Time-resolved terahertz spectroscopy (TRTS) is an all-optical, contact-free technique that is uniquely suited for exploring carrier dynamics and conductivity in materials with sub-picosecond time resolution and on length scales of 1-100 nm.
We interested in investigating ultrafast carrier transport in various novel materials for solar energy conversion application. Ultrafast THz Physics Lab is a part of WPI Energy Research Center. We work with researchers from WPI, including WPI NanoEnergy Lab (PI - Pratap Rao), Grimmgroup (PI - Ron Grimm) and others, as well as with researcher in other universities in US and abroad.

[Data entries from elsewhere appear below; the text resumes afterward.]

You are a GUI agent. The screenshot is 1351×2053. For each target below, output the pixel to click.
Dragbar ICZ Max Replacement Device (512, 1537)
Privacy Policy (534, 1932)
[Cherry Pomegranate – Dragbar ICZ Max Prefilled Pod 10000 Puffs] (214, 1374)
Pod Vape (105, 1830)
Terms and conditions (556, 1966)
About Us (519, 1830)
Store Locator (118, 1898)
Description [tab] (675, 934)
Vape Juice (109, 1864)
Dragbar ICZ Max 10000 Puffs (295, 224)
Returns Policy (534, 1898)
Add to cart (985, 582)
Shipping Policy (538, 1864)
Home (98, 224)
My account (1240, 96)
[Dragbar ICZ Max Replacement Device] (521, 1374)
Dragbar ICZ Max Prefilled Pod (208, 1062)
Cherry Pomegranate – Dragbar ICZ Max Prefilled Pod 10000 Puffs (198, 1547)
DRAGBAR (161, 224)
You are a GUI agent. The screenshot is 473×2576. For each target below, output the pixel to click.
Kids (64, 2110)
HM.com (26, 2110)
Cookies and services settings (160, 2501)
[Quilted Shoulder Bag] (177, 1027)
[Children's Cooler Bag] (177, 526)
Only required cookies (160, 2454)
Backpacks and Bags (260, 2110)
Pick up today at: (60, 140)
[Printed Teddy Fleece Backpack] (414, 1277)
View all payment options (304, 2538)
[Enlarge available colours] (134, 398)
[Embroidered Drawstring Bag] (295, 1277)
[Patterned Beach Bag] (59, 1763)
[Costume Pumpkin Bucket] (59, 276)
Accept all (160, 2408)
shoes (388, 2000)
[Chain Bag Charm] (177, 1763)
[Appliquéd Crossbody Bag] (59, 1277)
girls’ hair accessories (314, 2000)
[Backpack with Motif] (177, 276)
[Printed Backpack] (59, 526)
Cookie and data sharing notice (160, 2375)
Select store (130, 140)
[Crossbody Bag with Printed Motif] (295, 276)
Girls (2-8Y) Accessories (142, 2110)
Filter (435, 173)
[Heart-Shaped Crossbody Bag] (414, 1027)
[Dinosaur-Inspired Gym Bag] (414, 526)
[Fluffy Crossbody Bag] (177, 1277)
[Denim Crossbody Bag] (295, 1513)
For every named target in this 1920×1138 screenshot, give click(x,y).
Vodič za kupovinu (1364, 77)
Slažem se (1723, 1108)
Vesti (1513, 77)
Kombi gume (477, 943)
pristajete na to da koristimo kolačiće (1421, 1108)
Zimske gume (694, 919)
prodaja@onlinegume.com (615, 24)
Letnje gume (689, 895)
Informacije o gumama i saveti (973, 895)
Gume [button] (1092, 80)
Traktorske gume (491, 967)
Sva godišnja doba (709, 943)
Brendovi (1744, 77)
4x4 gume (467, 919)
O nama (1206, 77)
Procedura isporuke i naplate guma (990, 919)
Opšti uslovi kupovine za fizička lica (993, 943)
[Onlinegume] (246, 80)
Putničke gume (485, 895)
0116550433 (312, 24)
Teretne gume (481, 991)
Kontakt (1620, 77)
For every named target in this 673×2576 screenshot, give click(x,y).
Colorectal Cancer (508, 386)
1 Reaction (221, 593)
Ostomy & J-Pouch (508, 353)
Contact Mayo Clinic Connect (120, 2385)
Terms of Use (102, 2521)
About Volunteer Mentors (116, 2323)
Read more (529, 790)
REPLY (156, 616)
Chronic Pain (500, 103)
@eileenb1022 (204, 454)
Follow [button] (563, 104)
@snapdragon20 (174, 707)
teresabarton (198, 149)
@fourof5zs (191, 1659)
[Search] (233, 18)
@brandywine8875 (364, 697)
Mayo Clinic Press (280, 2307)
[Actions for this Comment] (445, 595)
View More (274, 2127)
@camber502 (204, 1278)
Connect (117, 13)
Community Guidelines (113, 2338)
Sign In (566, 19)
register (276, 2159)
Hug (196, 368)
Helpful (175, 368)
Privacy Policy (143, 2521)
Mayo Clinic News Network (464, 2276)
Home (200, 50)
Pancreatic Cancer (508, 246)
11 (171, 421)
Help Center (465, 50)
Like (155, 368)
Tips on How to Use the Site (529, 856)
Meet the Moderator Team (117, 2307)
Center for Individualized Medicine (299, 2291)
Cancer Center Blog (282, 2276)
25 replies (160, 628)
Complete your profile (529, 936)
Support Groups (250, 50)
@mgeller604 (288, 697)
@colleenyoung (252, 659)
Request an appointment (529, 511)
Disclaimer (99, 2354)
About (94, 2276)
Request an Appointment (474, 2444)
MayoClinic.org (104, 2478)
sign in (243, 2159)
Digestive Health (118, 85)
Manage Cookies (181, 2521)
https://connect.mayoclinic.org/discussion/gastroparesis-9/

Figure: TRTS applied to study photoexcited carrier dynamics in silicon nanocrystals embedded in silicon dioxide. (a) Example of a THz pulse waveform. The corresponding Fourier amplitude spectrum is shown in the inset. (b) Change in transmission of the main peak of the THz probe pulse as a function of time delay with respect to a 400 nm, 100 fs pump pulse for a silicon nanocrystal film with Si volume fraction of 51%. Change in THz peak transmission is proportional to the time-dependent photoconductivity induced by the pump pulse. Inset – schematic diagram of the optical-pump/THz-probe experiment. (c) Real (solid red squares) and imaginary (open blue squares) components of the complex conductivity of a silicon nanocrystal film measured 50 ps after photoexcitation. (d) Complex conductivity of photoexcited bulk single crystal silicon.